====== DATA SUPPLIED
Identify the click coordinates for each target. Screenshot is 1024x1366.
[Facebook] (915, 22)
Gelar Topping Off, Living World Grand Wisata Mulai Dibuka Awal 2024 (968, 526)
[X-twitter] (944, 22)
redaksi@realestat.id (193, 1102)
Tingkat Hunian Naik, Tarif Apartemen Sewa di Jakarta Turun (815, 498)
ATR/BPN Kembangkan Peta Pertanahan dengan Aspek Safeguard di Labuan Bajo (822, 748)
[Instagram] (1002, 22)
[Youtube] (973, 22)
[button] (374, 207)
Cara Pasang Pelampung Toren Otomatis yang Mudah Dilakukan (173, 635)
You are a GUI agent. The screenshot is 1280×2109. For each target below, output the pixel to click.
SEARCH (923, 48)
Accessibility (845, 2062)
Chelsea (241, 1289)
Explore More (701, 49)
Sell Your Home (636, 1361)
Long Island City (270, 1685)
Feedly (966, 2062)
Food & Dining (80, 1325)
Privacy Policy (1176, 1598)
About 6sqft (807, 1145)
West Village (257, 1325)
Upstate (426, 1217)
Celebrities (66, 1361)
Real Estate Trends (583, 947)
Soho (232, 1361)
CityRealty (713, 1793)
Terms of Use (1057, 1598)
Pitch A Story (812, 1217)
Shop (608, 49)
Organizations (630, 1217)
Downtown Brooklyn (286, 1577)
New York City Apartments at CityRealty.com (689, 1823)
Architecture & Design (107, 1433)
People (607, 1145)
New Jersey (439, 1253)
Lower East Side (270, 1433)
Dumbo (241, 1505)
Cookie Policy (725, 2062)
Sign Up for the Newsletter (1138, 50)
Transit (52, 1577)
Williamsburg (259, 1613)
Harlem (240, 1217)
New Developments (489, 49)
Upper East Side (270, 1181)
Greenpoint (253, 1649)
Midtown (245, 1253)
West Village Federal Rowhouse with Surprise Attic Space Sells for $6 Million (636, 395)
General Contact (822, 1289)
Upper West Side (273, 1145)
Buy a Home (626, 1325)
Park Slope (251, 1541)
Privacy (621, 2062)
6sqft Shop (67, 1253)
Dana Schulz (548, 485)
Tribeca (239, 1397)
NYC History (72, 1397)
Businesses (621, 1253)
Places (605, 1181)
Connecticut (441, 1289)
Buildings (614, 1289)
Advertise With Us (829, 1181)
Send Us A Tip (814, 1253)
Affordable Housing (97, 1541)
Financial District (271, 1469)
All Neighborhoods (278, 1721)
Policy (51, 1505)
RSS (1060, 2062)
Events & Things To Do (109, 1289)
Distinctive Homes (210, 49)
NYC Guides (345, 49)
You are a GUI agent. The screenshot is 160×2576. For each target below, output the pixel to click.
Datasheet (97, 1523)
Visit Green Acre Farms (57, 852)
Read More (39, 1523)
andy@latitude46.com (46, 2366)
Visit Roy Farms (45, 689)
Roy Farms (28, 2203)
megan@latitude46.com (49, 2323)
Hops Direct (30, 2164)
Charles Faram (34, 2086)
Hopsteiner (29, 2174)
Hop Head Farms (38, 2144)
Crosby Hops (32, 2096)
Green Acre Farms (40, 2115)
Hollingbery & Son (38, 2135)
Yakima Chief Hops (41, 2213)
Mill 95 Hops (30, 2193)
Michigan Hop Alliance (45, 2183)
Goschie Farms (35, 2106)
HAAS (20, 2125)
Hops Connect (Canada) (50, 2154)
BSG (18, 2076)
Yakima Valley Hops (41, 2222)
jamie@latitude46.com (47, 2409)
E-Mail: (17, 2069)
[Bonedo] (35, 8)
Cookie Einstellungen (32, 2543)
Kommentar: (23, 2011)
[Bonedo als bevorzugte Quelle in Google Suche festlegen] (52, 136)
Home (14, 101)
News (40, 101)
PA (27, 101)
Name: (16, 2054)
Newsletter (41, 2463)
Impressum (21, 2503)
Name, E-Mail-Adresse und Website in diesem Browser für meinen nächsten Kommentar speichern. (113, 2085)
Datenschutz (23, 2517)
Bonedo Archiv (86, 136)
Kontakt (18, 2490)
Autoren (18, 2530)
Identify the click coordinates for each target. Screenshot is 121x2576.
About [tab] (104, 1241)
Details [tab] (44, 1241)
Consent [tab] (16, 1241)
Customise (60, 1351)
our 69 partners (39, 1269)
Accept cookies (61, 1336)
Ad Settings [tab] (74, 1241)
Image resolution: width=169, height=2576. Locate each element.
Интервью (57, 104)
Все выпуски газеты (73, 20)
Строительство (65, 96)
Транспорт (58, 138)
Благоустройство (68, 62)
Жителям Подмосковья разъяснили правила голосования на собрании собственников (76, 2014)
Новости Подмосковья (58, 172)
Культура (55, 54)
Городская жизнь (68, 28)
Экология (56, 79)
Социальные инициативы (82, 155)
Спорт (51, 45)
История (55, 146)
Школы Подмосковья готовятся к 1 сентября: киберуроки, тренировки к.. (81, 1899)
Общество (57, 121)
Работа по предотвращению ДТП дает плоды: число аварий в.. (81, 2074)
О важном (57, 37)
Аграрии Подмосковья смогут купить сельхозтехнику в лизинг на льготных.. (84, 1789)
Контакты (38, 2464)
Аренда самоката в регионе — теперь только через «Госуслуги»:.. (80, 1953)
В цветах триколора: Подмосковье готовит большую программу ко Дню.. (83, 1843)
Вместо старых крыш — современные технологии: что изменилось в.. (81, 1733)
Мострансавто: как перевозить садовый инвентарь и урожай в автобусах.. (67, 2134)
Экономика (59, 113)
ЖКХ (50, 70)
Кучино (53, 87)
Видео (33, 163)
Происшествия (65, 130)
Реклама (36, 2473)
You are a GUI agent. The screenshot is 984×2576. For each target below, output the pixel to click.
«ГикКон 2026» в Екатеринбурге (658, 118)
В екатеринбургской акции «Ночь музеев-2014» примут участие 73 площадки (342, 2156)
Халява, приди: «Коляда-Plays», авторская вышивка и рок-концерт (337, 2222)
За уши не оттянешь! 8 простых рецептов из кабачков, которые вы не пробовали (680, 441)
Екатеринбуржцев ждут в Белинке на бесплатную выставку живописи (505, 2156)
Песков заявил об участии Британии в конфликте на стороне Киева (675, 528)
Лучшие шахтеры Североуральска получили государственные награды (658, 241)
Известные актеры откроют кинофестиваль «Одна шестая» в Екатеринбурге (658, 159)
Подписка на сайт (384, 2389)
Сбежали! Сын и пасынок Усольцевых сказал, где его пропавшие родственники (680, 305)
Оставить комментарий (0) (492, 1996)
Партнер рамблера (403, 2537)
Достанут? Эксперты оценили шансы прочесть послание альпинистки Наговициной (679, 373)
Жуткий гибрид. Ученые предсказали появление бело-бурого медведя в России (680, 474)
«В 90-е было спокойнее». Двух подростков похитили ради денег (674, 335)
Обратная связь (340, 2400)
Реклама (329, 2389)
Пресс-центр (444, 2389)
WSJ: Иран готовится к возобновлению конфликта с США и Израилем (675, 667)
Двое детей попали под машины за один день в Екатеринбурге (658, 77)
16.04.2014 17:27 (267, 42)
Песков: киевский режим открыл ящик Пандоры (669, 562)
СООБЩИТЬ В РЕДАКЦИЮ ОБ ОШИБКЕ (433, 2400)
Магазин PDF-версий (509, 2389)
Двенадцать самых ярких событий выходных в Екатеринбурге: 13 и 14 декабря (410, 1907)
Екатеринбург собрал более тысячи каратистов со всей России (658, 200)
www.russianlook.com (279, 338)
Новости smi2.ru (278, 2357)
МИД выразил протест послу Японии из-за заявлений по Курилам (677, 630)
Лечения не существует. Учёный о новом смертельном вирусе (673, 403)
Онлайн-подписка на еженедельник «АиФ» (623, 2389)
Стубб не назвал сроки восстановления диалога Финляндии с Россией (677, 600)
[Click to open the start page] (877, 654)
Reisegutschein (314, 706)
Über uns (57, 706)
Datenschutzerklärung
============
_WHAT THE TASK REQUIRES_
Return the entries above unchanged, starting at the first line and stopping after the line with "Midtown (245, 1253)".

_WRITTEN SOLUTION_
Identify the click coordinates for each target. Screenshot is 1024x1366.
[Facebook] (915, 22)
Gelar Topping Off, Living World Grand Wisata Mulai Dibuka Awal 2024 (968, 526)
[X-twitter] (944, 22)
redaksi@realestat.id (193, 1102)
Tingkat Hunian Naik, Tarif Apartemen Sewa di Jakarta Turun (815, 498)
ATR/BPN Kembangkan Peta Pertanahan dengan Aspek Safeguard di Labuan Bajo (822, 748)
[Instagram] (1002, 22)
[Youtube] (973, 22)
[button] (374, 207)
Cara Pasang Pelampung Toren Otomatis yang Mudah Dilakukan (173, 635)
You are a GUI agent. The screenshot is 1280×2109. For each target below, output the pixel to click.
SEARCH (923, 48)
Accessibility (845, 2062)
Chelsea (241, 1289)
Explore More (701, 49)
Sell Your Home (636, 1361)
Long Island City (270, 1685)
Feedly (966, 2062)
Food & Dining (80, 1325)
Privacy Policy (1176, 1598)
About 6sqft (807, 1145)
West Village (257, 1325)
Upstate (426, 1217)
Celebrities (66, 1361)
Real Estate Trends (583, 947)
Soho (232, 1361)
CityRealty (713, 1793)
Terms of Use (1057, 1598)
Pitch A Story (812, 1217)
Shop (608, 49)
Organizations (630, 1217)
Downtown Brooklyn (286, 1577)
New York City Apartments at CityRealty.com (689, 1823)
Architecture & Design (107, 1433)
People (607, 1145)
New Jersey (439, 1253)
Lower East Side (270, 1433)
Dumbo (241, 1505)
Cookie Policy (725, 2062)
Sign Up for the Newsletter (1138, 50)
Transit (52, 1577)
Williamsburg (259, 1613)
Harlem (240, 1217)
New Developments (489, 49)
Upper East Side (270, 1181)
Greenpoint (253, 1649)
Midtown (245, 1253)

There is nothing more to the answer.